___ Stored rows

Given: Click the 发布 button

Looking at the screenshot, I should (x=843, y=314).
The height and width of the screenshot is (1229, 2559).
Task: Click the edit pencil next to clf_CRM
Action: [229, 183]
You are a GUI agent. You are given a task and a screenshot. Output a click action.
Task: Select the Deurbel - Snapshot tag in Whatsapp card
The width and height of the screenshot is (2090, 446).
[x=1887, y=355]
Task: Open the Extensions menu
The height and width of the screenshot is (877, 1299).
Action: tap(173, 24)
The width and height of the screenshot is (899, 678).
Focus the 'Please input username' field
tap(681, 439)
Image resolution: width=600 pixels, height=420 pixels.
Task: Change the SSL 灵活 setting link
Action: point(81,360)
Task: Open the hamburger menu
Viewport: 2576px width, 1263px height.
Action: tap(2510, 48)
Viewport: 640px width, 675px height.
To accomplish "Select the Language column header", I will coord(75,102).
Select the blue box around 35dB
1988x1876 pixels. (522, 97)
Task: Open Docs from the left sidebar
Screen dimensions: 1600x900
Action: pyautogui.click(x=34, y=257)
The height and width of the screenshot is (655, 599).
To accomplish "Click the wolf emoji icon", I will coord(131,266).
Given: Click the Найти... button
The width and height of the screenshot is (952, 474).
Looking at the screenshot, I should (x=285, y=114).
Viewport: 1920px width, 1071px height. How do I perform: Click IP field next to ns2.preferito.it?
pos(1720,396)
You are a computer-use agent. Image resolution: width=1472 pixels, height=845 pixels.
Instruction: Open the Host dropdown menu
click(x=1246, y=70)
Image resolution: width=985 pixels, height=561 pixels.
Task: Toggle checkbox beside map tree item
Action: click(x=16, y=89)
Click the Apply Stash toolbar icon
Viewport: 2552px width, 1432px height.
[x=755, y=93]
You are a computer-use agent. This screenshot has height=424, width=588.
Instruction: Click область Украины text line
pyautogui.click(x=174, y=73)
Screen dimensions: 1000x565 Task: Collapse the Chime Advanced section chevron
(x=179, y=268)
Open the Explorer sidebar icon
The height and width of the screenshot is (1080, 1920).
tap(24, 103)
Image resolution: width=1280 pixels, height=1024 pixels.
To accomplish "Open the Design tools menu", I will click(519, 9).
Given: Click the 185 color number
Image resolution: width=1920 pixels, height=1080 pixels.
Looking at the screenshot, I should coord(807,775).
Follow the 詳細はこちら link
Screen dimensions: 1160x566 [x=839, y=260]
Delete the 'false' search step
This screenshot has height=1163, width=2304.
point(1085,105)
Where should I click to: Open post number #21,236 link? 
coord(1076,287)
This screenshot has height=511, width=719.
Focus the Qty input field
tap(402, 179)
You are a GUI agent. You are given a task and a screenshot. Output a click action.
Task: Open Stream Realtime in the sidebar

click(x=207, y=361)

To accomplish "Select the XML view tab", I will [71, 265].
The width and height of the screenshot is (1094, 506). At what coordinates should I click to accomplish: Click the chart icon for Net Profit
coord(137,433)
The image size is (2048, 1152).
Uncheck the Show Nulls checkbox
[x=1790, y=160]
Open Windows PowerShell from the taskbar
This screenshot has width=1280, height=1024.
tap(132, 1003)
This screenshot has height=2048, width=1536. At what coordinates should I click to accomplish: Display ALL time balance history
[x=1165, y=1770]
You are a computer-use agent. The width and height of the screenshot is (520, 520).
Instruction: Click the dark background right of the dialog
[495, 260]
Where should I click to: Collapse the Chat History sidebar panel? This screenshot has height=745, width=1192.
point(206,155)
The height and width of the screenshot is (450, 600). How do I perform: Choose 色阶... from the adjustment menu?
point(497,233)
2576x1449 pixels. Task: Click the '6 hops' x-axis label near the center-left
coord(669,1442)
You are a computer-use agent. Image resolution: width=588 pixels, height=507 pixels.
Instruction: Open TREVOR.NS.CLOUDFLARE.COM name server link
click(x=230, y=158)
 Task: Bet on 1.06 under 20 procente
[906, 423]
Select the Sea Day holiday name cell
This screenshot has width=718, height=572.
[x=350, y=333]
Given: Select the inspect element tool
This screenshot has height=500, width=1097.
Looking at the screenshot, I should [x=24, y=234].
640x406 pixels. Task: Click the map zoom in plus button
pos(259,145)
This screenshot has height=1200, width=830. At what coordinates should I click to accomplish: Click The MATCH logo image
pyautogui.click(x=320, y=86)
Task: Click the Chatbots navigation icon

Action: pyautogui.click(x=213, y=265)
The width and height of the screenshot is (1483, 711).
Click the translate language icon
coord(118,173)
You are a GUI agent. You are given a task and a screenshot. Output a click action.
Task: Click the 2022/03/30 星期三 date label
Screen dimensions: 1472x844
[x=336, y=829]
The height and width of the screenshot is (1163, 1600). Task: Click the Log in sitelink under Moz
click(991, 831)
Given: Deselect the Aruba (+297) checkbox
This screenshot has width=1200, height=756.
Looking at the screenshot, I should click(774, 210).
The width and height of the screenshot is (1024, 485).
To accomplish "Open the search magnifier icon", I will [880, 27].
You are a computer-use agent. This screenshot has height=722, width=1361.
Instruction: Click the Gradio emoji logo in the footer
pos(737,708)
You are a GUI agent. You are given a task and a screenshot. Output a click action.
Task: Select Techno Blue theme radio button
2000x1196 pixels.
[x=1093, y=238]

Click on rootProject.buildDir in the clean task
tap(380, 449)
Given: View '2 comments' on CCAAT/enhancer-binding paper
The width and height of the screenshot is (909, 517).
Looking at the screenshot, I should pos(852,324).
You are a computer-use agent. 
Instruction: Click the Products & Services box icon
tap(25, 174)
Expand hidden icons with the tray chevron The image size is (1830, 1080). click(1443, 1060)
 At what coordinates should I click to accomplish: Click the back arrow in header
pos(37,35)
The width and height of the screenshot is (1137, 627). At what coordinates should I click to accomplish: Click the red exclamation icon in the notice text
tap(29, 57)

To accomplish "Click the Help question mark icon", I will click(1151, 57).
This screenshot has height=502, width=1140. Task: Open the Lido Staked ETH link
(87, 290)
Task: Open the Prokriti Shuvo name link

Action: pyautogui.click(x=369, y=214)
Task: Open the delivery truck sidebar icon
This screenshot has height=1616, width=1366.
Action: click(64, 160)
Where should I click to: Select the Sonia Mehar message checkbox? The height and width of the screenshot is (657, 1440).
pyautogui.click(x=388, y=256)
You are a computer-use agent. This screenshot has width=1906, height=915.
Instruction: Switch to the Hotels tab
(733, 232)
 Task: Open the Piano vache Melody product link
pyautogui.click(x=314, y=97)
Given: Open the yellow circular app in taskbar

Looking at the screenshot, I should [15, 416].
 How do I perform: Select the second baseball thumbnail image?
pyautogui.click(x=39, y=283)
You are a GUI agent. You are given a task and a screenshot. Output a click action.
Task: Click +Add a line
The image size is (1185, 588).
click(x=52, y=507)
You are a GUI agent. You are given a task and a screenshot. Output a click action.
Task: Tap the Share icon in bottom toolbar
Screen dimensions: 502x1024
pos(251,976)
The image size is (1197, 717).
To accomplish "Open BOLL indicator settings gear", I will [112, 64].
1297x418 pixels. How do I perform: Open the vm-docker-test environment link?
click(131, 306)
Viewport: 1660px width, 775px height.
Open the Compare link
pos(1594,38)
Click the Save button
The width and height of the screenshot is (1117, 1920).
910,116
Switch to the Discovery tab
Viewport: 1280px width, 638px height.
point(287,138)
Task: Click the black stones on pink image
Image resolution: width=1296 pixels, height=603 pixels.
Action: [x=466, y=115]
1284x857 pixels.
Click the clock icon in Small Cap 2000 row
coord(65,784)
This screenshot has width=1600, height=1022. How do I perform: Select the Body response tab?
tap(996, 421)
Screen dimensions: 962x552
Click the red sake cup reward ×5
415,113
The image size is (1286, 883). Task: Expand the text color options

______

### What you need to do
Copy each of the rows above word for word, keeping every line in the same order.

### In response
Given: Click the 发布 button

Looking at the screenshot, I should (x=843, y=314).
The height and width of the screenshot is (1229, 2559).
Task: Click the edit pencil next to clf_CRM
Action: [229, 183]
You are a GUI agent. You are given a task and a screenshot. Output a click action.
Task: Select the Deurbel - Snapshot tag in Whatsapp card
The width and height of the screenshot is (2090, 446).
[x=1887, y=355]
Task: Open the Extensions menu
The height and width of the screenshot is (877, 1299).
Action: tap(173, 24)
The width and height of the screenshot is (899, 678).
Focus the 'Please input username' field
tap(681, 439)
Image resolution: width=600 pixels, height=420 pixels.
Task: Change the SSL 灵活 setting link
Action: point(81,360)
Task: Open the hamburger menu
Viewport: 2576px width, 1263px height.
Action: tap(2510, 48)
Viewport: 640px width, 675px height.
To accomplish "Select the Language column header", I will coord(75,102).
Select the blue box around 35dB
1988x1876 pixels. (522, 97)
Task: Open Docs from the left sidebar
Screen dimensions: 1600x900
Action: pyautogui.click(x=34, y=257)
The height and width of the screenshot is (655, 599).
To accomplish "Click the wolf emoji icon", I will coord(131,266).
Given: Click the Найти... button
The width and height of the screenshot is (952, 474).
Looking at the screenshot, I should (x=285, y=114).
Viewport: 1920px width, 1071px height. How do I perform: Click IP field next to ns2.preferito.it?
pos(1720,396)
You are a computer-use agent. Image resolution: width=1472 pixels, height=845 pixels.
Instruction: Open the Host dropdown menu
click(x=1246, y=70)
Image resolution: width=985 pixels, height=561 pixels.
Task: Toggle checkbox beside map tree item
Action: click(x=16, y=89)
Click the Apply Stash toolbar icon
Viewport: 2552px width, 1432px height.
[x=755, y=93]
You are a computer-use agent. This screenshot has height=424, width=588.
Instruction: Click область Украины text line
pyautogui.click(x=174, y=73)
Screen dimensions: 1000x565 Task: Collapse the Chime Advanced section chevron
(x=179, y=268)
Open the Explorer sidebar icon
The height and width of the screenshot is (1080, 1920).
tap(24, 103)
Image resolution: width=1280 pixels, height=1024 pixels.
To accomplish "Open the Design tools menu", I will click(519, 9).
Given: Click the 185 color number
Image resolution: width=1920 pixels, height=1080 pixels.
Looking at the screenshot, I should coord(807,775).
Follow the 詳細はこちら link
Screen dimensions: 1160x566 [x=839, y=260]
Delete the 'false' search step
This screenshot has height=1163, width=2304.
point(1085,105)
Where should I click to: Open post number #21,236 link? 
coord(1076,287)
This screenshot has height=511, width=719.
Focus the Qty input field
tap(402, 179)
You are a GUI agent. You are given a task and a screenshot. Output a click action.
Task: Open Stream Realtime in the sidebar

click(x=207, y=361)

To accomplish "Select the XML view tab", I will [71, 265].
The width and height of the screenshot is (1094, 506). At what coordinates should I click to accomplish: Click the chart icon for Net Profit
coord(137,433)
The image size is (2048, 1152).
Uncheck the Show Nulls checkbox
[x=1790, y=160]
Open Windows PowerShell from the taskbar
This screenshot has width=1280, height=1024.
tap(132, 1003)
This screenshot has height=2048, width=1536. At what coordinates should I click to accomplish: Display ALL time balance history
[x=1165, y=1770]
You are a computer-use agent. The width and height of the screenshot is (520, 520).
Instruction: Click the dark background right of the dialog
[495, 260]
Where should I click to: Collapse the Chat History sidebar panel? This screenshot has height=745, width=1192.
point(206,155)
The height and width of the screenshot is (450, 600). How do I perform: Choose 色阶... from the adjustment menu?
point(497,233)
2576x1449 pixels. Task: Click the '6 hops' x-axis label near the center-left
coord(669,1442)
You are a computer-use agent. Image resolution: width=588 pixels, height=507 pixels.
Instruction: Open TREVOR.NS.CLOUDFLARE.COM name server link
click(x=230, y=158)
 Task: Bet on 1.06 under 20 procente
[906, 423]
Select the Sea Day holiday name cell
This screenshot has width=718, height=572.
[x=350, y=333]
Given: Select the inspect element tool
This screenshot has height=500, width=1097.
Looking at the screenshot, I should [x=24, y=234].
640x406 pixels. Task: Click the map zoom in plus button
pos(259,145)
This screenshot has height=1200, width=830. At what coordinates should I click to accomplish: Click The MATCH logo image
pyautogui.click(x=320, y=86)
Task: Click the Chatbots navigation icon

Action: pyautogui.click(x=213, y=265)
The width and height of the screenshot is (1483, 711).
Click the translate language icon
coord(118,173)
You are a GUI agent. You are given a task and a screenshot. Output a click action.
Task: Click the 2022/03/30 星期三 date label
Screen dimensions: 1472x844
[x=336, y=829]
The height and width of the screenshot is (1163, 1600). Task: Click the Log in sitelink under Moz
click(991, 831)
Given: Deselect the Aruba (+297) checkbox
This screenshot has width=1200, height=756.
Looking at the screenshot, I should click(774, 210).
The width and height of the screenshot is (1024, 485).
To accomplish "Open the search magnifier icon", I will [880, 27].
You are a computer-use agent. This screenshot has height=722, width=1361.
Instruction: Click the Gradio emoji logo in the footer
pos(737,708)
You are a GUI agent. You are given a task and a screenshot. Output a click action.
Task: Select Techno Blue theme radio button
2000x1196 pixels.
[x=1093, y=238]

Click on rootProject.buildDir in the clean task
tap(380, 449)
Given: View '2 comments' on CCAAT/enhancer-binding paper
The width and height of the screenshot is (909, 517).
Looking at the screenshot, I should pos(852,324).
You are a computer-use agent. 
Instruction: Click the Products & Services box icon
tap(25, 174)
Expand hidden icons with the tray chevron The image size is (1830, 1080). click(1443, 1060)
 At what coordinates should I click to accomplish: Click the back arrow in header
pos(37,35)
The width and height of the screenshot is (1137, 627). At what coordinates should I click to accomplish: Click the red exclamation icon in the notice text
tap(29, 57)

To accomplish "Click the Help question mark icon", I will click(1151, 57).
This screenshot has height=502, width=1140. Task: Open the Lido Staked ETH link
(87, 290)
Task: Open the Prokriti Shuvo name link

Action: pyautogui.click(x=369, y=214)
Task: Open the delivery truck sidebar icon
This screenshot has height=1616, width=1366.
Action: click(64, 160)
Where should I click to: Select the Sonia Mehar message checkbox? The height and width of the screenshot is (657, 1440).
pyautogui.click(x=388, y=256)
You are a computer-use agent. This screenshot has width=1906, height=915.
Instruction: Switch to the Hotels tab
(733, 232)
 Task: Open the Piano vache Melody product link
pyautogui.click(x=314, y=97)
Given: Open the yellow circular app in taskbar

Looking at the screenshot, I should [15, 416].
 How do I perform: Select the second baseball thumbnail image?
pyautogui.click(x=39, y=283)
You are a GUI agent. You are given a task and a screenshot. Output a click action.
Task: Click +Add a line
The image size is (1185, 588).
click(x=52, y=507)
You are a GUI agent. You are given a task and a screenshot. Output a click action.
Task: Tap the Share icon in bottom toolbar
Screen dimensions: 502x1024
pos(251,976)
The image size is (1197, 717).
To accomplish "Open BOLL indicator settings gear", I will [112, 64].
1297x418 pixels. How do I perform: Open the vm-docker-test environment link?
click(131, 306)
Viewport: 1660px width, 775px height.
Open the Compare link
pos(1594,38)
Click the Save button
The width and height of the screenshot is (1117, 1920).
910,116
Switch to the Discovery tab
Viewport: 1280px width, 638px height.
point(287,138)
Task: Click the black stones on pink image
Image resolution: width=1296 pixels, height=603 pixels.
Action: [x=466, y=115]
1284x857 pixels.
Click the clock icon in Small Cap 2000 row
coord(65,784)
This screenshot has width=1600, height=1022. How do I perform: Select the Body response tab?
tap(996, 421)
Screen dimensions: 962x552
Click the red sake cup reward ×5
415,113
The image size is (1286, 883). Task: Expand the text color options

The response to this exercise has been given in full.